A mobile app for Gushcloud 1.5 was available for download in the Apple Store with features similar to that of the website.

The Social Sentiment Network proved to be ahead of its time for Asia, with traction for the Rewards Platform outpacing that for the Social Sentiment Network. The company concluded that the Rewards Platform was more appealing to its predominantly Asia-based users, hence the decision to focus its development and resources on the Rewards Platform. The Social Sentiment Network, Gushcloud.com, is still currently being built, till indefinite notice. The Rewards Platform was rebranded to its existing name today, Gush Ad.

Gush Ad was launched on 23 October 2012 as the social advertising platform that incentivized consumers to interact with advertisements. An interaction could refer to completing surveys, sharing messages, or referring products to friends on social networks such as Twitter through engagement in rewarded advertising tasks. It also saw the fresh conceptualization of a Gush Wallet for advertising credits to be accumulated, where users could earn virtual dollars from campaigns, spend their earnings on the redemption store, or cash out for real money via PayPal or internet banking.

Users sign up for an account using their email addresses or their Twitter. It will thereafter be necessary for them to link their Gush Ad account together with their Twitter account to complete Twitter tasks prevalent on the platform.

==Accolades and mentions==
Gushcloud was the only Singaporean team that made it to top 10 of the 8th Founder Showcase international pitch competition, coming 2nd place, in terms of Judges scores and 3rd place Overall.

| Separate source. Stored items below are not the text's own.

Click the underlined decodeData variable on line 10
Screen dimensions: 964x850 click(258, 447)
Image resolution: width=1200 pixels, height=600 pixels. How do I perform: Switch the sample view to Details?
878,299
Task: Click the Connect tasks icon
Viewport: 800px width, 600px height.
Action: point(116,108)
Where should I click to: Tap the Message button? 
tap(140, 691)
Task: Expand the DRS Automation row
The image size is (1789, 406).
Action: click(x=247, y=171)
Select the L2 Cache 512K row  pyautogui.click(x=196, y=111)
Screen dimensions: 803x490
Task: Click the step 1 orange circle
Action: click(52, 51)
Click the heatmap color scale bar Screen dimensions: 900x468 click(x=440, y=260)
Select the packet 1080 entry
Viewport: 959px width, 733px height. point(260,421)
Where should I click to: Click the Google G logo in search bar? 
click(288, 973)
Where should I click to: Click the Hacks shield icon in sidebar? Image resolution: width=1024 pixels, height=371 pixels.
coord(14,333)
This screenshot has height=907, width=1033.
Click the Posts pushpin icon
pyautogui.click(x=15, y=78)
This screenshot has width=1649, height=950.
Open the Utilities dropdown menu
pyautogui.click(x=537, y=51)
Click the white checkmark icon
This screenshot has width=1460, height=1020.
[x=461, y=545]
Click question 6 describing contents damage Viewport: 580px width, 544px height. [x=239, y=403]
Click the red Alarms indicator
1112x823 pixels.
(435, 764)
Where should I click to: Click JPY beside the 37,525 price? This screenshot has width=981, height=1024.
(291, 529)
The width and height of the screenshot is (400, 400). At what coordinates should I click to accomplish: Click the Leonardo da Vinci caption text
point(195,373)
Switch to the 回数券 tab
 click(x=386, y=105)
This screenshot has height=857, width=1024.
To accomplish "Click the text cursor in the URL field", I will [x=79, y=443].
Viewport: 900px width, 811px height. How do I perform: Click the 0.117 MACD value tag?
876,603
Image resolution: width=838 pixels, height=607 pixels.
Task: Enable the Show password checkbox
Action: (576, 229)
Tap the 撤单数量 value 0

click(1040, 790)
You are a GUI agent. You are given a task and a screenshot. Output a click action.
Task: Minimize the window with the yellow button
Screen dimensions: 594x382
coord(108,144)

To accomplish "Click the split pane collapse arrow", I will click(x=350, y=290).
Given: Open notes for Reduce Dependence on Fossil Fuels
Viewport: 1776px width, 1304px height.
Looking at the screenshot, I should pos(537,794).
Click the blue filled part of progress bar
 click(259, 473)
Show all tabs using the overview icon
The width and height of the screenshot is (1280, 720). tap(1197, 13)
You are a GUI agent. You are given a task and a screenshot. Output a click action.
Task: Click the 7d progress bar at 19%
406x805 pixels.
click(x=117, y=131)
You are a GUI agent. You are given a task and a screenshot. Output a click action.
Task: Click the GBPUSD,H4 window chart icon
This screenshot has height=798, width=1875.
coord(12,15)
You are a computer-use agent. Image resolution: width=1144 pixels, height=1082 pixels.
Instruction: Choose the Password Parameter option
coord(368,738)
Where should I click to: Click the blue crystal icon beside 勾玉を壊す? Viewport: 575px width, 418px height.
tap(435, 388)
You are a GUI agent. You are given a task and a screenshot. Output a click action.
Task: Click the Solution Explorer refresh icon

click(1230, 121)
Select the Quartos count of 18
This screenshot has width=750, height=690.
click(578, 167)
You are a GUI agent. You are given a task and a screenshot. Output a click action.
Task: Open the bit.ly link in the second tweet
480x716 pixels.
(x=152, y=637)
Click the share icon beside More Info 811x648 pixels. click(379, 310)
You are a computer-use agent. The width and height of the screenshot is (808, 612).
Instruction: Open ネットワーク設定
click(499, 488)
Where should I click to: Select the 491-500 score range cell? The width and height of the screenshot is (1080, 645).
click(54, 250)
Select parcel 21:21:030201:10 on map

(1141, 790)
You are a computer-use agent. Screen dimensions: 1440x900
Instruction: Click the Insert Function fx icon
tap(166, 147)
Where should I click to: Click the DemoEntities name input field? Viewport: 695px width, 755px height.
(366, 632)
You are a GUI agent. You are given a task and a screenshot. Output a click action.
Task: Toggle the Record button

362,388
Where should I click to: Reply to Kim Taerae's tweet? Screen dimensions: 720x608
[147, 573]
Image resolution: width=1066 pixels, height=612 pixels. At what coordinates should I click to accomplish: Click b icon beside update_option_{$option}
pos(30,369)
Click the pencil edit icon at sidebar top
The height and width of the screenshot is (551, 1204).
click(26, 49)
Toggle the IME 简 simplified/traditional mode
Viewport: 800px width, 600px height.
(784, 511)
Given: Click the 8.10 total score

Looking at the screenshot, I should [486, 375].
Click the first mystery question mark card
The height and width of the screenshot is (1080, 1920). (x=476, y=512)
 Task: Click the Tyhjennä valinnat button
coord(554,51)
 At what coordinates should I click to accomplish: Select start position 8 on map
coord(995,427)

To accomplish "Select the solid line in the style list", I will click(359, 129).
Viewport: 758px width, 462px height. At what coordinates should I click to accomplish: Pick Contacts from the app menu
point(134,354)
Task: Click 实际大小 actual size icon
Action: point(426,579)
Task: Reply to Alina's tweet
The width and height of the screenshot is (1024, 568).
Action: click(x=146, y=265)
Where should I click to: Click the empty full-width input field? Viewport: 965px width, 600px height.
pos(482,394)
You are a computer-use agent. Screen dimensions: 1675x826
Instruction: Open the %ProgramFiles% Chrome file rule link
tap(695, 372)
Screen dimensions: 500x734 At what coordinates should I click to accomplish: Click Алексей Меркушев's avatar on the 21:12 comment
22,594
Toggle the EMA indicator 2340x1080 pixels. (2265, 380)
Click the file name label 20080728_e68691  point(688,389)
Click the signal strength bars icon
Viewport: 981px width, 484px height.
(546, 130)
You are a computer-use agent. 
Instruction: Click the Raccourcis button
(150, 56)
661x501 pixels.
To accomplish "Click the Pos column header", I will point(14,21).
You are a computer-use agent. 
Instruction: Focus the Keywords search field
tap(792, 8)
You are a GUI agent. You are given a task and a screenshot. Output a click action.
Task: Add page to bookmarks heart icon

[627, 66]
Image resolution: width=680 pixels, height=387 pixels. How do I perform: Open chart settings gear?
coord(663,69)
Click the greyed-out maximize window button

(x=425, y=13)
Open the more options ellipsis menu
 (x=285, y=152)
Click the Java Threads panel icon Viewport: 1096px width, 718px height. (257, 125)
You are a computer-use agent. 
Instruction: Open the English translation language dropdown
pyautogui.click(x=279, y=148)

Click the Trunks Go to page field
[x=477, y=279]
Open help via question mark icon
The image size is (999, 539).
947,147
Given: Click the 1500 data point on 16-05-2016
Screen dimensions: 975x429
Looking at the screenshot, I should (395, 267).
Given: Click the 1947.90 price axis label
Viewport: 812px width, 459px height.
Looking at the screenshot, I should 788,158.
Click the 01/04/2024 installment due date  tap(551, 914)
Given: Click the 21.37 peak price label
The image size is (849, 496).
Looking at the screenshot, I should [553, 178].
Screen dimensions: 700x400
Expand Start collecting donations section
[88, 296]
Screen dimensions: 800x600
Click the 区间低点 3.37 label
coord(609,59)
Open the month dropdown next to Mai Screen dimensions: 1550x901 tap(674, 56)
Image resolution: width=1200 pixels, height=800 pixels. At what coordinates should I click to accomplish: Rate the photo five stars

It has also recently been inducted into Founder Showcase Hall of Fame – an honor reserved for companies that have gone on to achieve “significant business milestones after the event whether by raising funding, building a great business, or disrupting an industry”. Gushcloud was also named as one of five startups to look out for in Vision Wiz's coverage of Founder Showcase.

Gushcloud was also voted “Most Promising Startup” in I-S Magazine's Reader's Choice Awards in May 2012 and was also the only Asian top 20 finalist in Global Mobile Internet Conference (GMIC) Silicon Valley app Attack 2012. Its marketing campaign for Air France KLM under Gush Ad garnered another nod as finalist in Marketing Magazine Marketing Excellence Awards 2012 (Singapore) in the category of Excellence in Social Media Marketing.

Gush Ad was also featured in various state newspapers such as The Straits Times & Business Times.

== Funding ==
Gushcloud closed a seed round in February 2012 from F&H Holdings. F&H Holdings is co-founded and chaired by Mr John Wu who was previously the Chief Technology Officer of Alibaba Group and part of the key management team of Yahoo! Inc.

== Smear Campaign against M1 and Starhub ==
In March 2015, it was reported that the previous year in June 2014, a Gushcloud account executive had instructed its influencers to launch a smear campaign against Singapore telecommunication companies M1 and Starhub, on behalf its client SingTel, in return for rewards linked to SingTel's offerings as part of its "Digital Youth" campaign. Initially covered by Singapore blogger Xiaxue's blog, the report was picked up by mainstream media. A leaked email containing the instructions was confirmed by statements from both Singtel and Gushcloud. M1 and StarHub have appealed to the Infocom Development Authority of Singapore, the authority overseeing the telco industry in Singapore, to investigate these allegations. They are also mulling possible legal actions against SingTel. SingTel terminated its relationship with Gushcloud and apologized to M1 and Star hub for the campaign. Gushcloud also apologized to all three telcos for its actions. Some of Gushcloud's clients, such as Microsoft and Zalora, have clarified their working relationship with GushCloud, and Gushcloud has removed its list of clients from its website. Some of the bloggers and influencers have distanced themselves from Gushcloud, and even left the network altogether. At least two bloggers have also apologized for their involvement in the negative campaign, but maintained that their negative feedback regarding Starhub and M1 were genuine.